Data Engineering7 min read11 May 2026

Change Data Capture (CDC) for CRM Syncs: Why Polling Breaks and How to Fix It

A practical guide to change data capture — why timestamp-based sync fails, the patterns that actually work, and how to implement CDC in your automation stack.

H

Haroon Mohamed

AI Automation & Lead Generation

The problem: polling-based sync breaks

Most cross-system CRM syncs work like this:

  1. Every 15 minutes, a workflow runs
  2. Query System A: "give me contacts updated since 15 minutes ago"
  3. Update each one in System B

It feels reasonable. It's also fragile.

Problems:

  • Clock drift: What's "15 minutes ago" in your automation tool vs. the CRM? They may differ by seconds.
  • Race conditions: A contact updated during the sync window might be missed.
  • Time zone issues: CRM reports UTC. Your automation tool runs in local time. One-hour gaps.
  • Duplicate processing: If a sync fails and retries, the same records may process twice.
  • Bulk updates miss data: A batch update might touch 1,000 records in a second; the sync might query the API before the update is visible.

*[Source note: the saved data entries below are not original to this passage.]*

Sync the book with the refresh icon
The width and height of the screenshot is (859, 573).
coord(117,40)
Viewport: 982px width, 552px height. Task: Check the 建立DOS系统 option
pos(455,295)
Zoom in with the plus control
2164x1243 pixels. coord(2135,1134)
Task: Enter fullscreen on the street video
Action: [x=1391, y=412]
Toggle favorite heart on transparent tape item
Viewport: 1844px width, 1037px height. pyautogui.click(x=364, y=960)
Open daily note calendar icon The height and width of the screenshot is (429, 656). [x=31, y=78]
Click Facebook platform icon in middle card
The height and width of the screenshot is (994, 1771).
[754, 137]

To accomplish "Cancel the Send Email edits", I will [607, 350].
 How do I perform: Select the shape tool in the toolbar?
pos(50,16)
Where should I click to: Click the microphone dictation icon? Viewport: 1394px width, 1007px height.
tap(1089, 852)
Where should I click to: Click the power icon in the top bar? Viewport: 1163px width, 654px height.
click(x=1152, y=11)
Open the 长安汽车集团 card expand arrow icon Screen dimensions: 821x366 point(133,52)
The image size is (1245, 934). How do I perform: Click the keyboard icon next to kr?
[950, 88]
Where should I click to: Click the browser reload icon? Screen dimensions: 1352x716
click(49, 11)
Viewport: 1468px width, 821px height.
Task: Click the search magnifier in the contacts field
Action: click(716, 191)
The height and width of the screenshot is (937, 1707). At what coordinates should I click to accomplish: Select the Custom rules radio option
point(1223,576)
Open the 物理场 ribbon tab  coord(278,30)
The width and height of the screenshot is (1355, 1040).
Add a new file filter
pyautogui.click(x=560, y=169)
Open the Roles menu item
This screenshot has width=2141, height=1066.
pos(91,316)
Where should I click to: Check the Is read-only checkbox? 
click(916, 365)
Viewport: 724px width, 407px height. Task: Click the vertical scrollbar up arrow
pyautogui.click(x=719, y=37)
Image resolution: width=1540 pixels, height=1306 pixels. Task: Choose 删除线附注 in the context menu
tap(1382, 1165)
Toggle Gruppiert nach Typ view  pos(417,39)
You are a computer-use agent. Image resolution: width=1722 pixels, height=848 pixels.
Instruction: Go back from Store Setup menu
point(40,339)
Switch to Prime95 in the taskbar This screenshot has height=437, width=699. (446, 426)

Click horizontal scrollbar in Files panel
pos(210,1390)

After 3-6 months of polling-based sync, you find drift — records that are inconsistent between systems. Some records never synced. Some synced twice.


What CDC is

Change Data Capture (CDC) means reacting to specific changes as they happen, not polling for them.

Two ways to do CDC:

1. Webhook-based CDC

The source system pushes changes to your automation as they happen.

  • GoHighLevel → webhook on "Contact Updated" → your flow processes the change
  • HubSpot → webhook on "Contact Property Changed" → your flow processes

No polling. No time window. Just "when X changes, do Y."

2. Log-based CDC

The source system publishes a stream of changes that downstream consumers read.

  • Postgres → logical replication → Debezium → Kafka → your consumers
  • Databases → binlog → CDC tools

This is enterprise-scale. Overkill for most automation stacks but worth knowing exists.


Why webhook-based CDC is the right fit for most automation

For a CRM → CRM sync, database → CRM, or CRM → custom app, webhook-based CDC solves the problems of polling:

  • No clock drift: the system tells you when a change happened.
  • No race conditions: the webhook fires immediately on change.
  • No duplicates: the webhook fires once per change (usually — more on this below).
  • Real-time: changes propagate in seconds, not minutes.

CDC patterns

Pattern 1: Direct webhook → sync

System A changes → webhook to Make/n8n → update System B

Simplest case. Works for:

  • New contact in GHL → create in HubSpot
  • Deal stage change in HubSpot → update in custom dashboard

Works when: change volume is low to moderate, and the receiving side can handle each event synchronously.

Pattern 2: Webhook → queue → process

System A changes → webhook → message queue → workers process

Used when: high volume or slow downstream processing.

Implementation in automation stack:

  • Webhook writes to Supabase/SQS/Redis queue
  • Scheduled workflow processes items from queue
  • Retries on failure

Pattern 3: Webhook → event sourcing

System A changes → webhook → append to event log → projections rebuild state

Enterprise-grade. Keeps a full history of every change. Can rebuild any state from the log.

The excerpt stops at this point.